57c759e1cf294.image   Durante la Edad Media el robo de libros de las bibliotecas eclesiásticas llegó a ser tan frecuente que los monjes se vieron obligados a tomar medidas drásticas para evitarlo como encadenar los libros a las estanterías, los bancos o los atriles. Otra medida la pondrá en marcha Pío V en 1568. En un decreto del 14 de noviembre se advierte que «Hay excomunión reservada a su Santidad contra cualesquiera personas que quitaren, distrajeren, o de otro cualquier modo enajenaren algún libro, pergamino o papel de esta biblioteca, sin que puedan ser absueltos hasta que esta esté perfectamente reintegrada». Como dice Miguel Albero con bastante humor en Enfermos del libro, existía ya entonces muy poca fe en este último castigo, ya que si el libro se devolvía se absolvía al bibliocleptómano y pelillos a la mar.

   De ahí hemos llegado a las sanciones modernas, que van desde la privación del derecho a sacar libros en préstamo durante un tiempo determinado a multas económicas, normalmente con un carácter simbólico. Pero, seamos honestos, las bibliotecas tampoco son de los lugares más concurridos del planeta y si estas no ponen un mínimo interés en mimar a sus escasos usuarios pueden terminar viéndose más vacías de lo que están. Eso explica que se suavicen las sanciones, aunque tampoco conviene abusar de su generosidad, porque hay préstamos que han tardado décadas en ser devueltos.

   En sentido estricto, tanto el que saca a hurtadillas un libro de una biblioteca como el que no lo devuelve están haciendo lo mismo. Ambos están robando. Ambos son bibliocleptómanos. Y como la biblioteca es pública no es a la biblioteca a quien roban esos libros sino al conjunto de la ciudadanía, que son sus legítimos propietarios. Que una biblioteca se esfuerce por recuperar esos libros o que decida endurecer las sanciones equivale a decir que se están preocupando por salvaguardar el patrimonio de todos. Ese es el argumento que ha usado la Biblioteca Pública Athens-Limestone, en Athens, Alabama, para argumentar que harán efectiva la ordenanza municipal que dispone por retraso en las devoluciones de libros multas de hasta cien dólares o penas de cárcel de hasta treinta días, o ambas, según estime el juez.

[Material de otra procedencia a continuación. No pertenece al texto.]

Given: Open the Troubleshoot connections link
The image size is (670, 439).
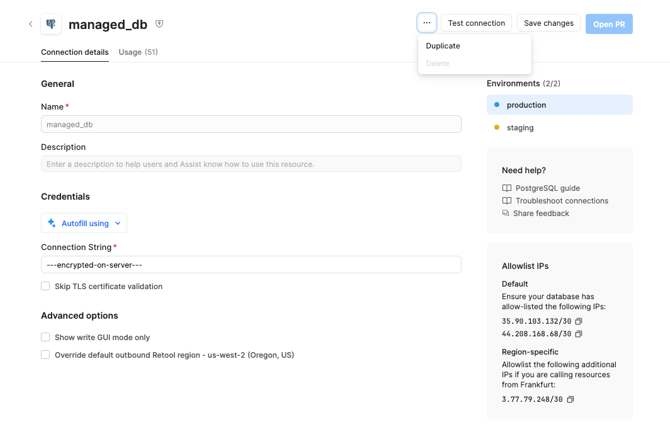Looking at the screenshot, I should (x=562, y=201).
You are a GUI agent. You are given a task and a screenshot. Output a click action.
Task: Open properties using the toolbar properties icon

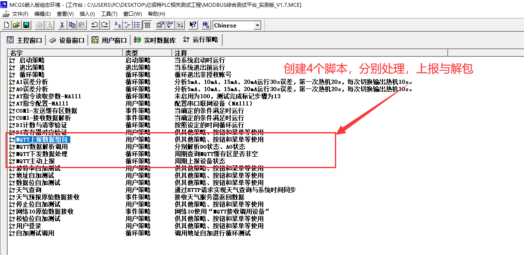tap(160, 25)
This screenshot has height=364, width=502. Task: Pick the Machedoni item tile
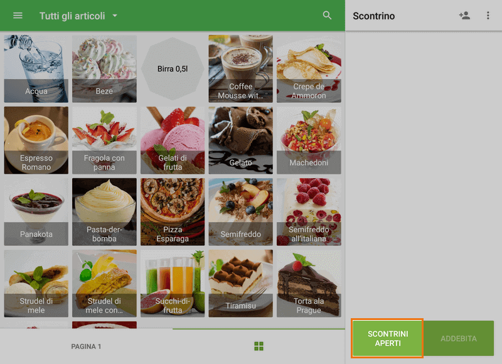309,140
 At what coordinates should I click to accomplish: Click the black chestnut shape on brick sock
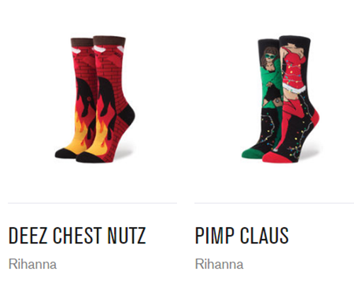(108, 97)
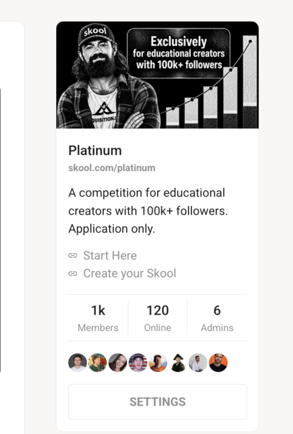
Task: Open the last avatar with orange background
Action: 218,363
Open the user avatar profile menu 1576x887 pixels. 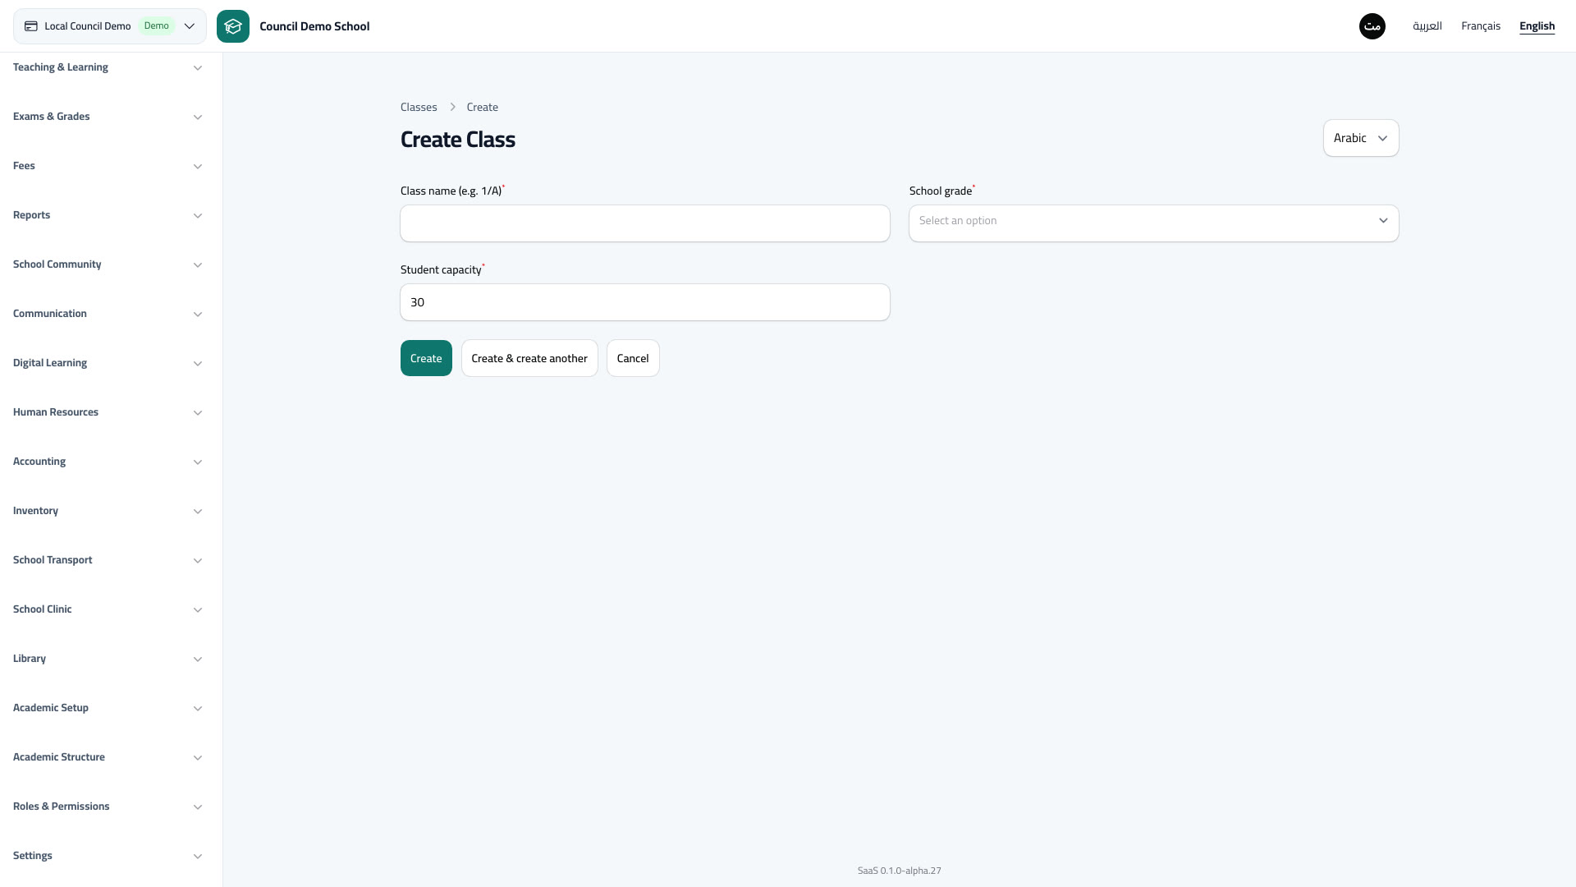click(x=1372, y=26)
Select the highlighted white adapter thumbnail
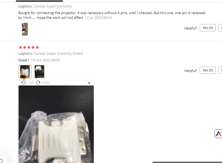Viewport: 222px width, 163px height. point(25,72)
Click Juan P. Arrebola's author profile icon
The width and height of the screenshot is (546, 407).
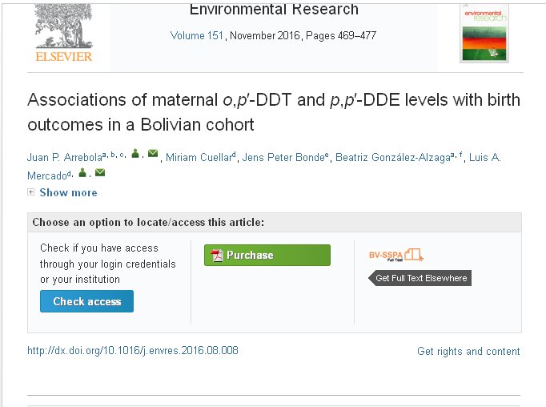pyautogui.click(x=135, y=154)
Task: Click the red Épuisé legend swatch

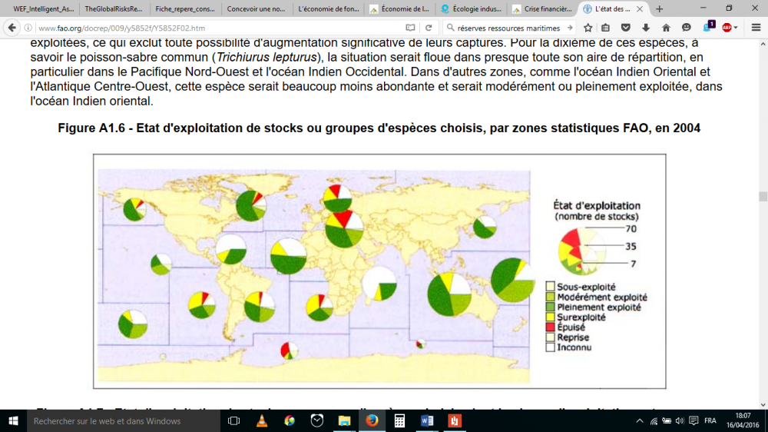Action: tap(550, 327)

   La directora de la biblioteca, Paul Laurita, advierte que muchas veces no somos conscientes del valor económico de los libros que hay en una biblioteca. Si un usuario puede sacar en préstamo hasta 25 libros y cada uno de esos libros cuesta unos 25 dólares, el valor de lo que ese usuario tiene en préstamo puede ascender hasta más allá de los 600 dólares. Según estimaciones de la biblioteca el importe de lo prestado sobrepasa ya los 200.000 dólares. Como son libros prestados no siempre les damos el valor que tienen. Laurita afirma que muchos usuarios se dedicaban a prestar a su vez esos libros a otros usuarios que carecían de carnet y que terminaban perdiéndolos. «Algunos pueden decir “Es sólo un libro de la biblioteca,” pero ¿y si desaparecen 300 pelotas de baloncesto del polideportivo? No lo estamos haciendo por nosotros, lo hacemos para la comunidad».

   Si dijéramos que la biblioteca se cruza de brazos para ver cómo el usuario termina siendo castigado sería otra historia. Pero resulta que los préstamos se pueden renovar hasta dos veces, se puede saber cuándo vencen llamando por teléfono o consultándolo por Internet, hay un buzón para dejar los libros si es que la biblioteca está cerrada, se envían avisos por correo electrónico, mensaje o incluso por carta certificada con el suficiente tiempo de antelación. Hay que ser muy dejado para obligar a la biblioteca a poner en marcha las sanciones previstas por la ordenanza municipal.

   Ya a principios de año vimos cómo una pareja fue condenada en un juicio a pagar una multa de más de 200 dólares acusados de hurto por no devolver un libro del Dr. Seuss que habían sacado de la biblioteca para su hijo. El problema de establecer penas de cárcel como sanción es que el Departamento de Justicia dejó muy claro que es inconstitucional que alguien sin recursos económicos vaya a prisión por no poder pagar una multa, así que es posible que en un futuro Athens se vea obligada a modificar su ordenanza municipal.